RA1-001 RA2-001 RA3-001

Rheumatoid arthritis is an autoimmune disease which attacks synovial joints all over the body, such as wrists, hips and fingers. The word “arthritis” may conjure up an idea of a disease affecting the elderly, but the average age of onset for rheumatoid arthritis (RA) is between 30-50 years, and it can affect people of any age including children.

RA is essentially an out-of-control immune response. In many cases, the cause is citrullinated antigens. These antigens cause the immune system to produce large quantities of anti-citrullinated peptide antibodies (ACPAs) which can become deposited in the joints. Inflammation of the joint occurs, perpetuated by an inflammatory molecule called Tumor  Necrosis Factor (TNF). Eventually, joint synovial cell growth becomes uncontrolled, with further consequences for surrounding bone. If this inflammatory response is left untreated, RA can lead to bone erosion and deformity. The goal of RA treatments is to prevent the erosion of bone, by targeting inflammatory molecules such as TNF.

I have designed and created a comic strip to illustrate part of the process which leads to bone erosion in RA. I believe that comic strips are an extremely useful tool for science education. Each stage of the process can be illustrated and described, in a fun and appealing format. They have an edge on videos and animations, in that if a reader of a comic strip does not understand something or becomes “lost”, it is easy to look back a few frames to go over a concept again. In an animation, if one small thing is missed, the whole of the rest of the video may  not be understood.

If you’d like any more information about my work, please feel free to comment on this post.

 

 

3 Responses to “Rheumatoid Arthritis: A Comic Strip.”

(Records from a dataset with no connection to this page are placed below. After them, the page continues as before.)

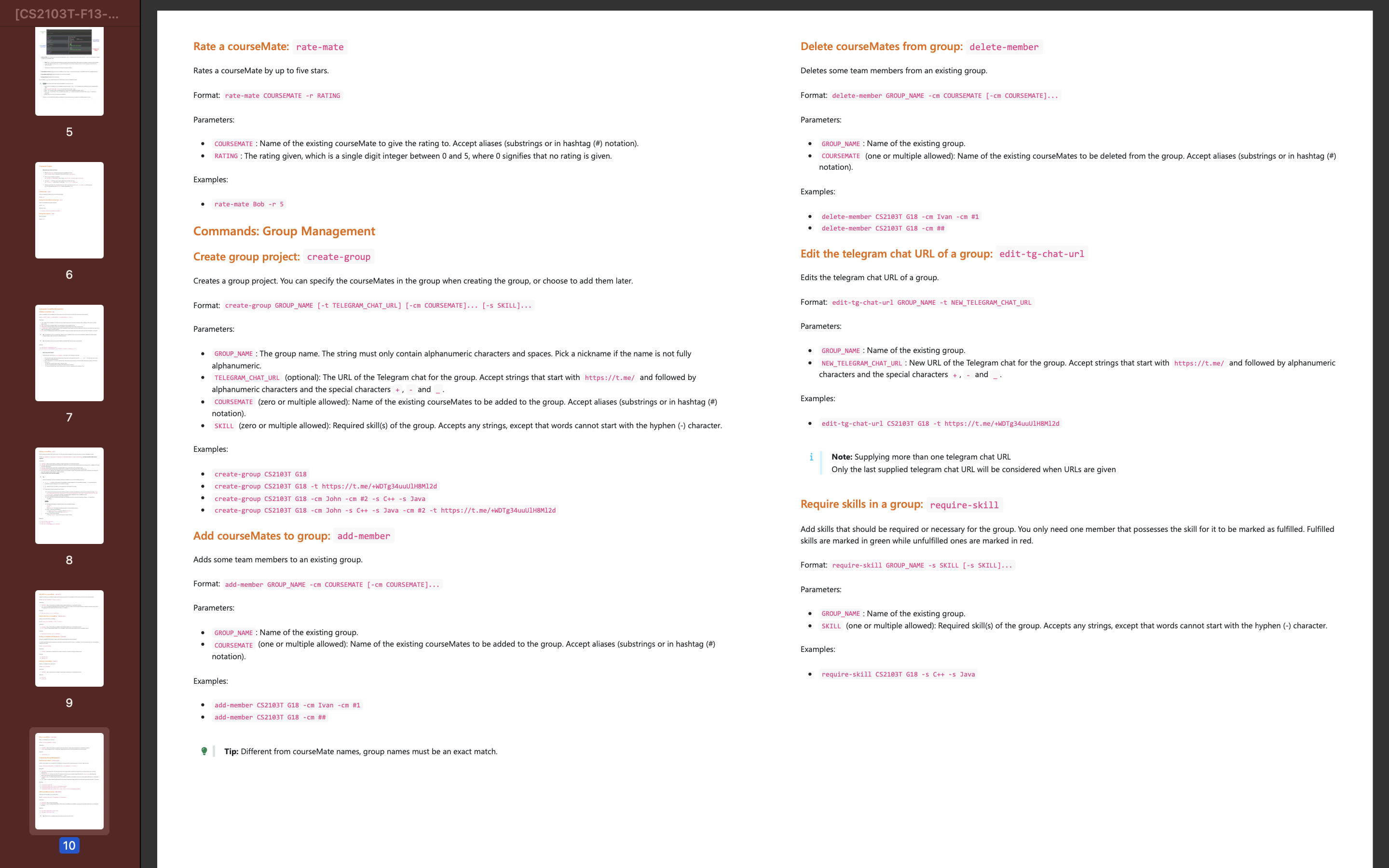Open the page 9 thumbnail
The height and width of the screenshot is (868, 1389).
(x=69, y=638)
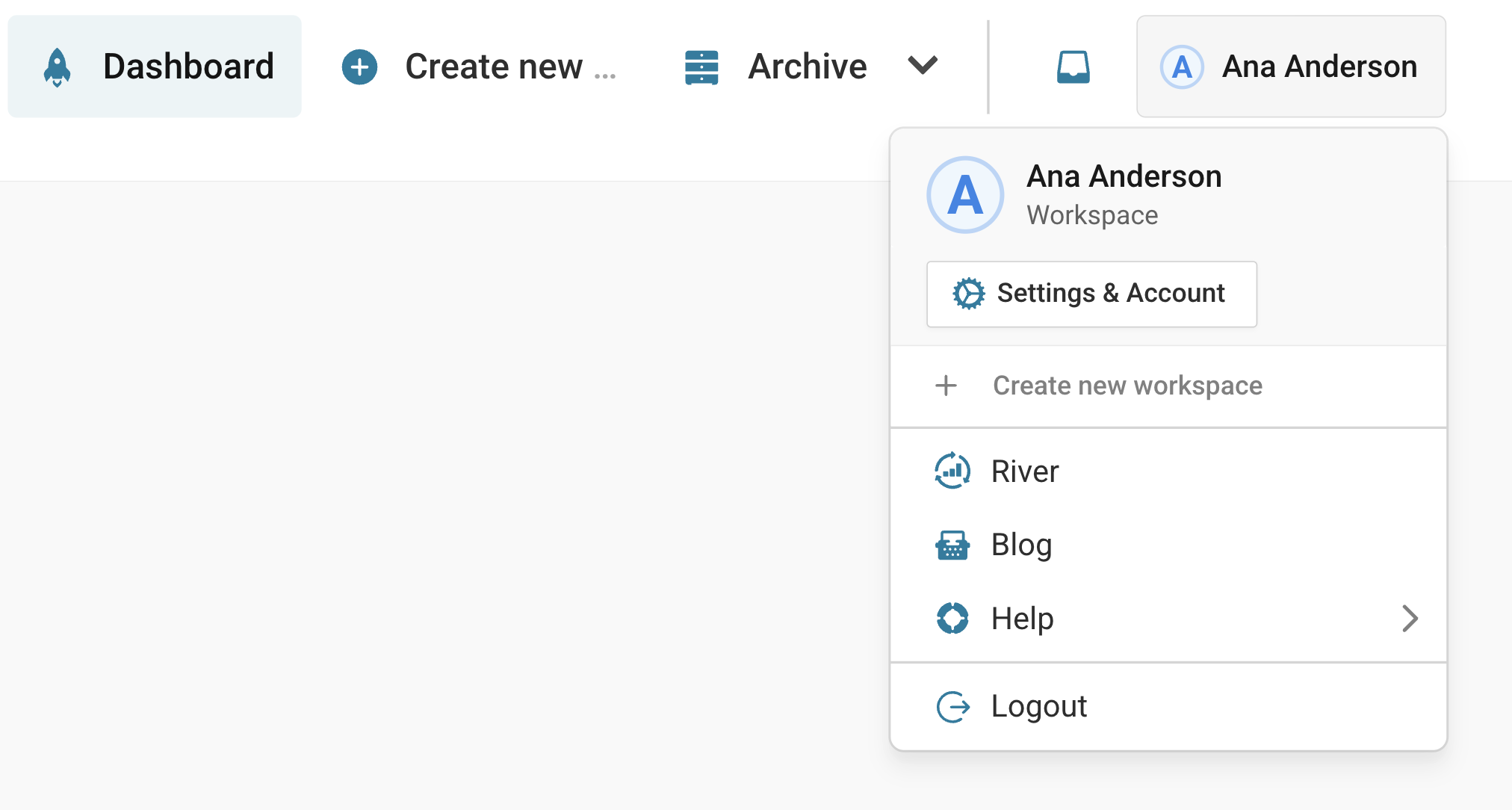The height and width of the screenshot is (810, 1512).
Task: Expand the Help submenu arrow
Action: coord(1410,618)
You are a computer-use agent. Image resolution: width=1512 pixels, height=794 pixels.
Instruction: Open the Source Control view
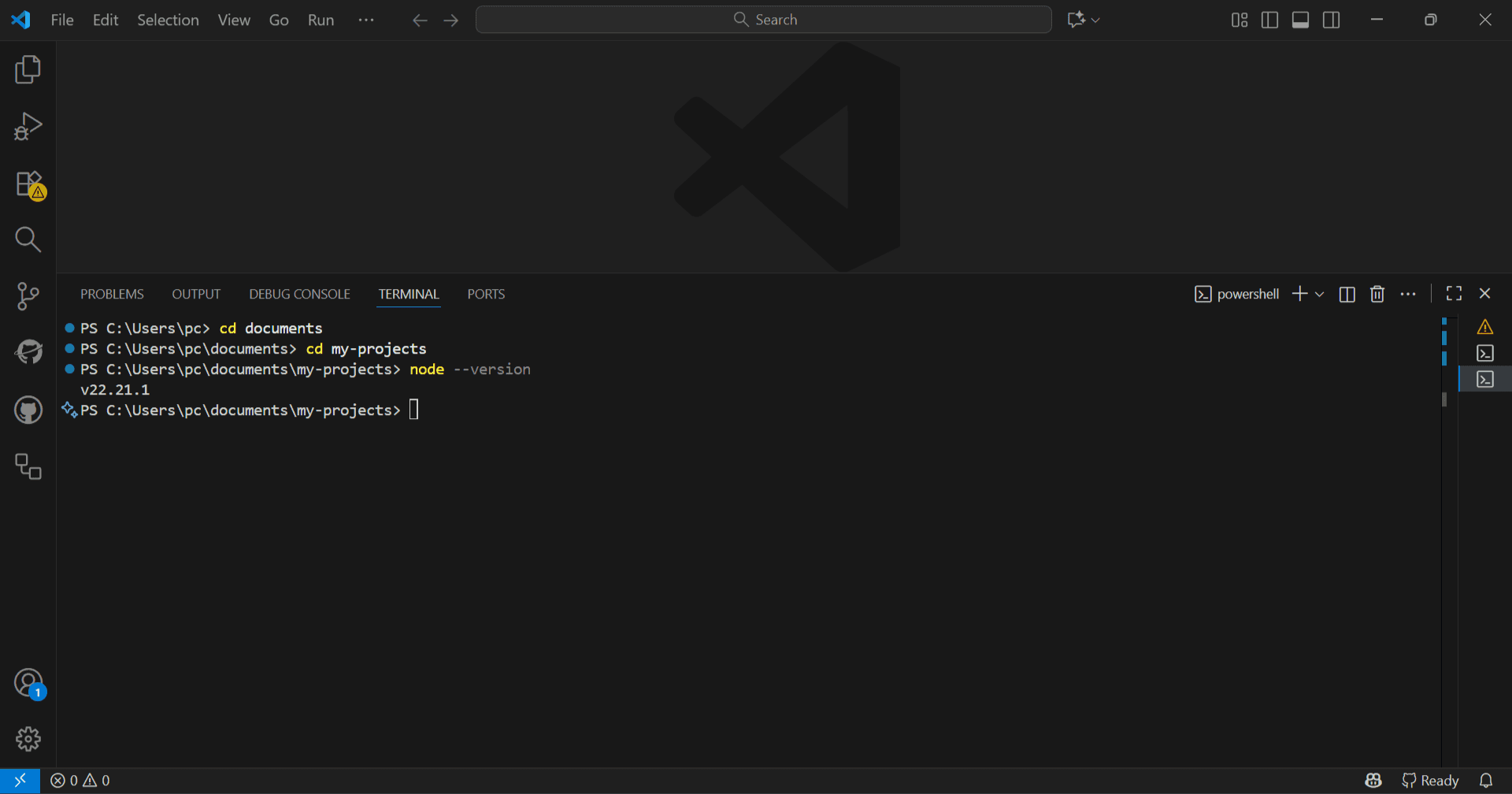pos(28,295)
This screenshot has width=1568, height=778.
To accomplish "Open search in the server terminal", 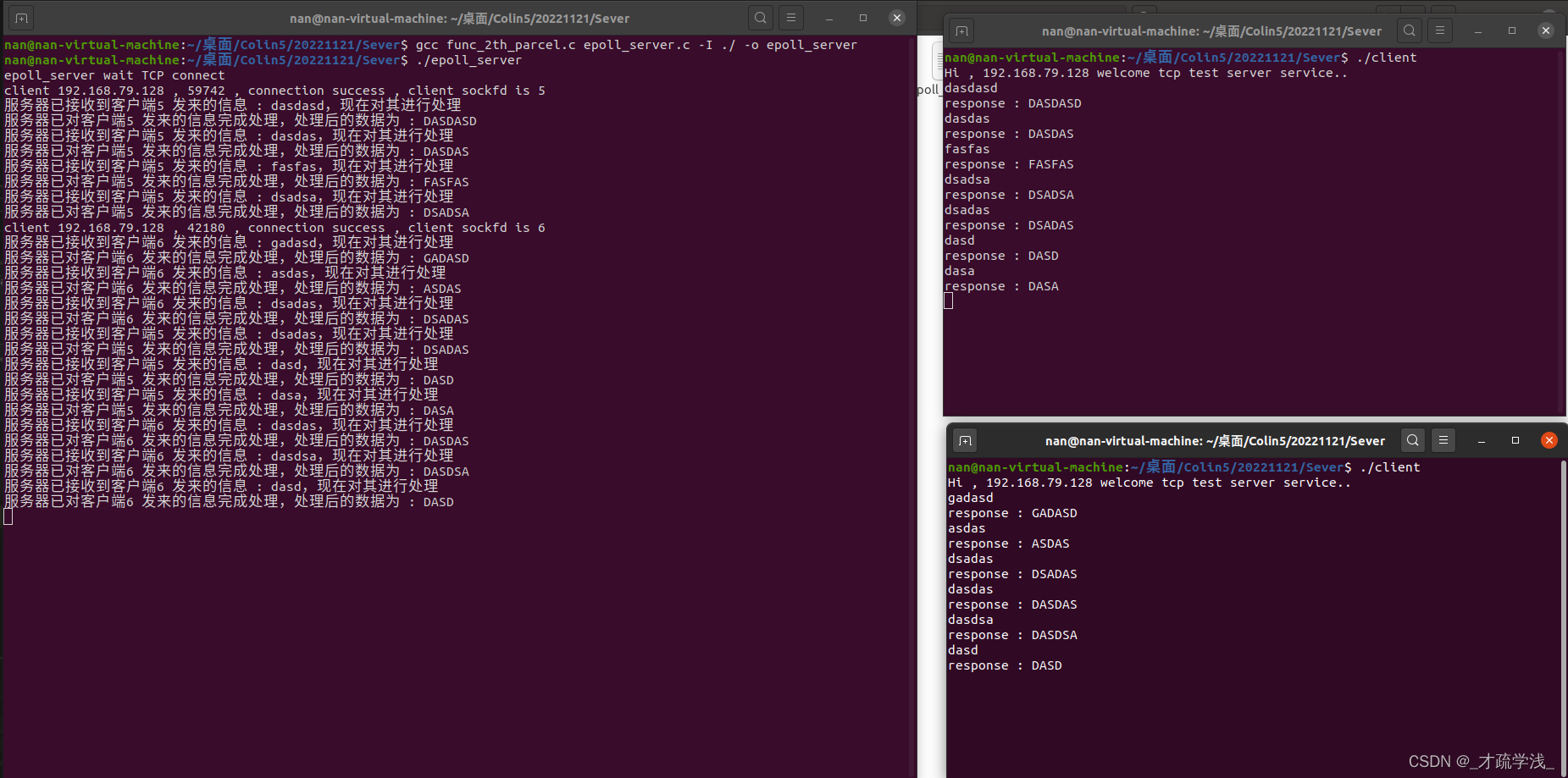I will pyautogui.click(x=760, y=17).
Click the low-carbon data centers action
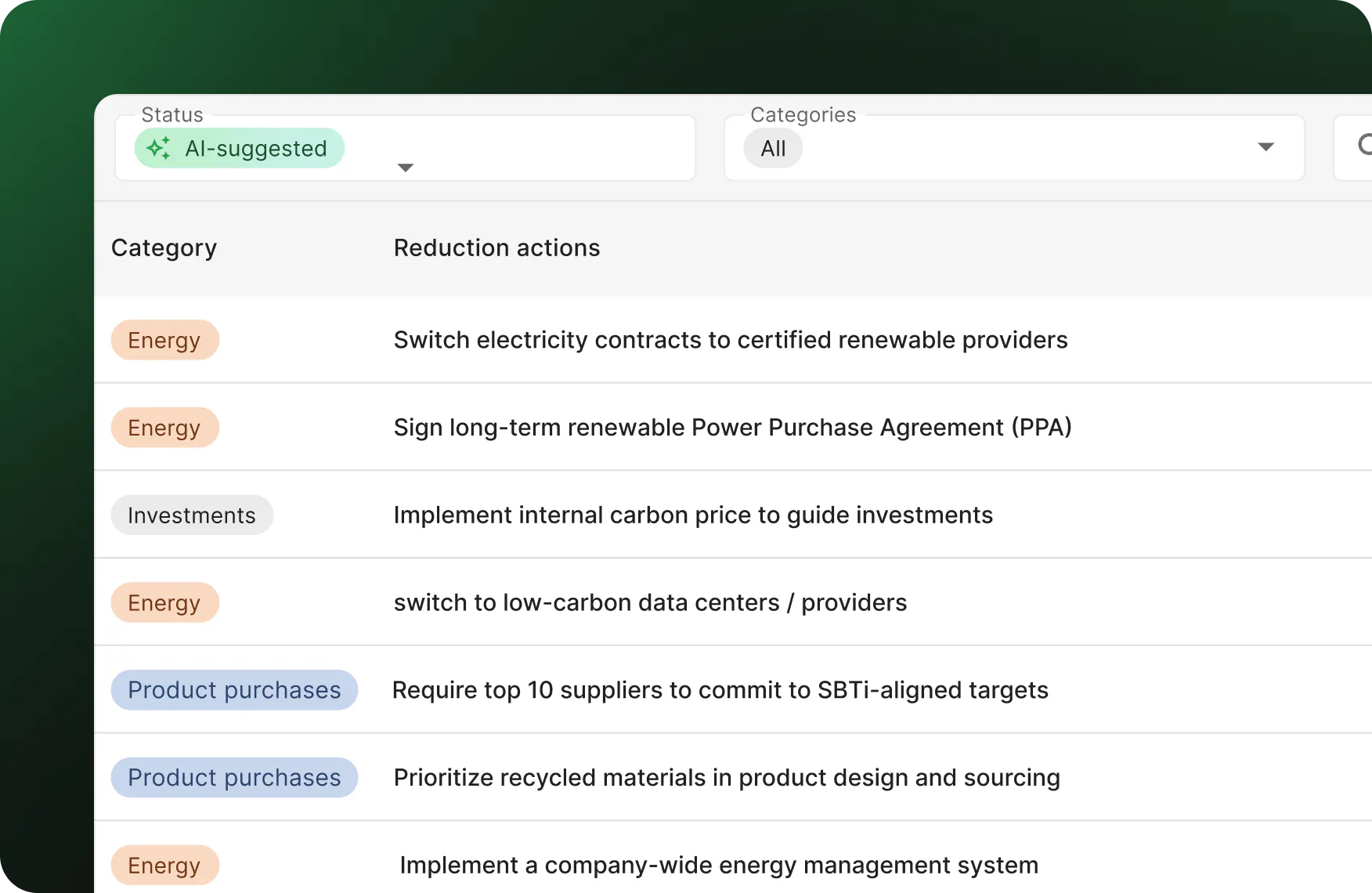The image size is (1372, 893). pos(650,602)
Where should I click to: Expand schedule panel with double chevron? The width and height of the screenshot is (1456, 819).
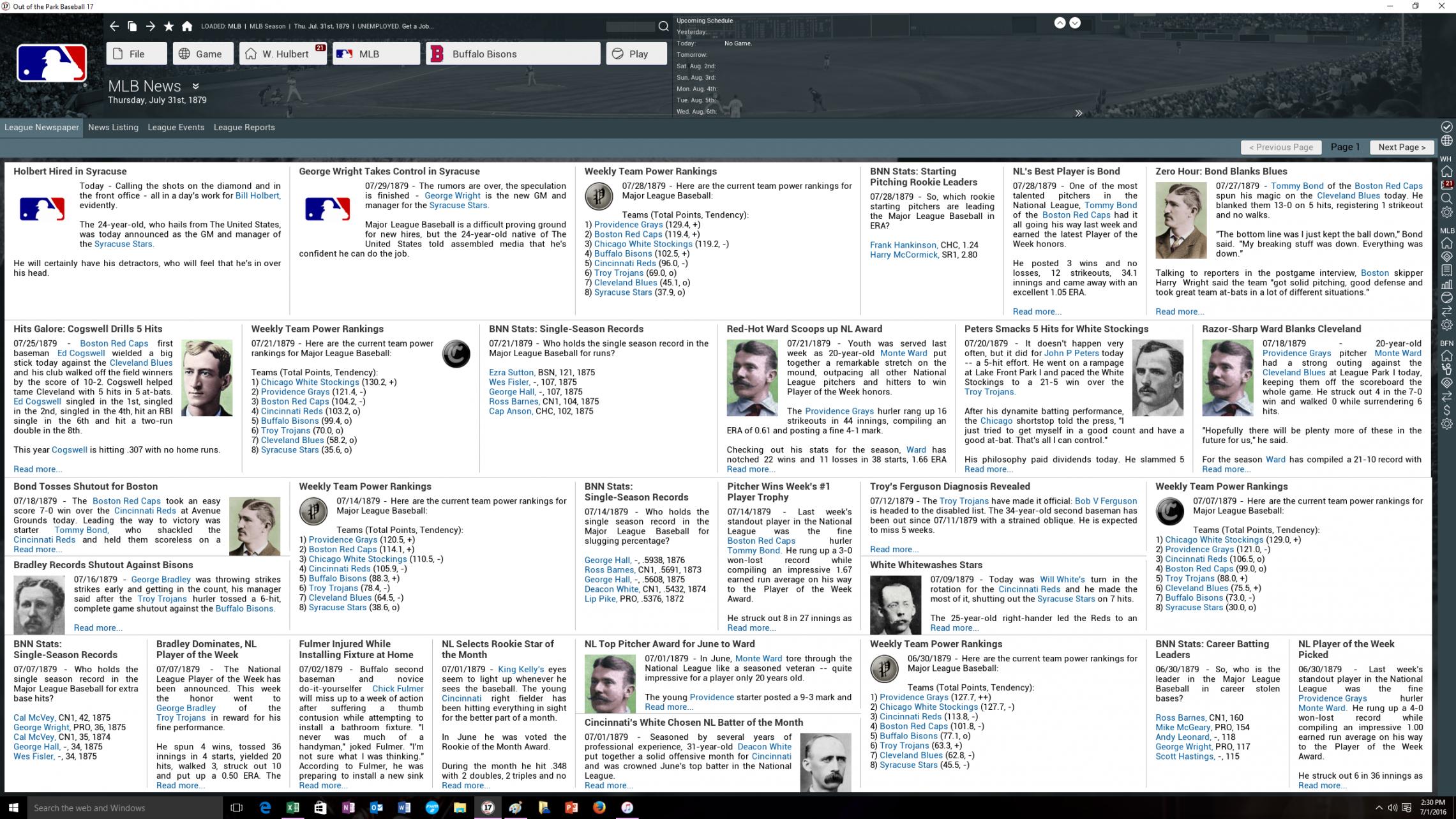tap(1078, 113)
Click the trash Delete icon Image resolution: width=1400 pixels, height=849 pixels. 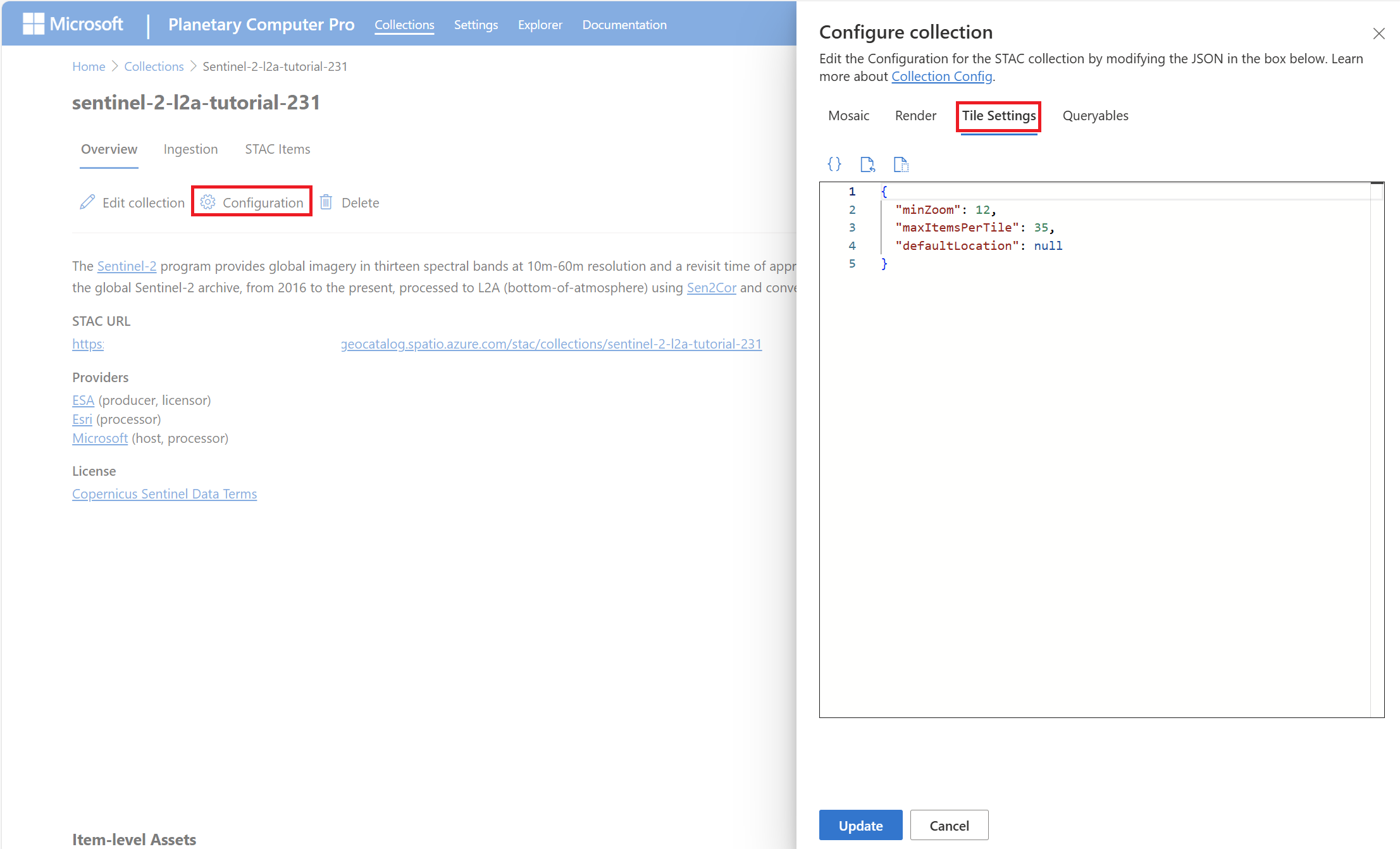point(326,202)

  1. Dr. Sickels March 14, 2014 at 8:50 pm #

    Nice comic, I wish I had a need to comics like this to illustrate how things work for my patients, but I don’t have enough of any particular thing to warrant commissioning a comic.
    It was interesting to read this right after your article on Natalizumab, as the TNF blockers you mention near the end show a similar problem problem to Natalizumab in that blocking TNF allows cancers to start up more easily and increases some cancer risks dramatically.

  2. suzannevickers March 16, 2014 at 3:02 pm #

    Hi Dr Sickels
    Many thanks for your comment, that is really interesting about TNF blockers increasing cancer risks. There really is no magic bullet of a drug is there – all medicines come with side effects of some kind.
    I really enjoy drawing comics to illustrate scientific concepts and I believe that they make science easier to understand. I think that there is a gap in the market for comics which illustrate diseases. They would help patients – both adults and children – to better understand their illness through a familiar medium. I hope to pursue this idea, and if you have any tips or advice on particular diseases I should target I would be very grateful.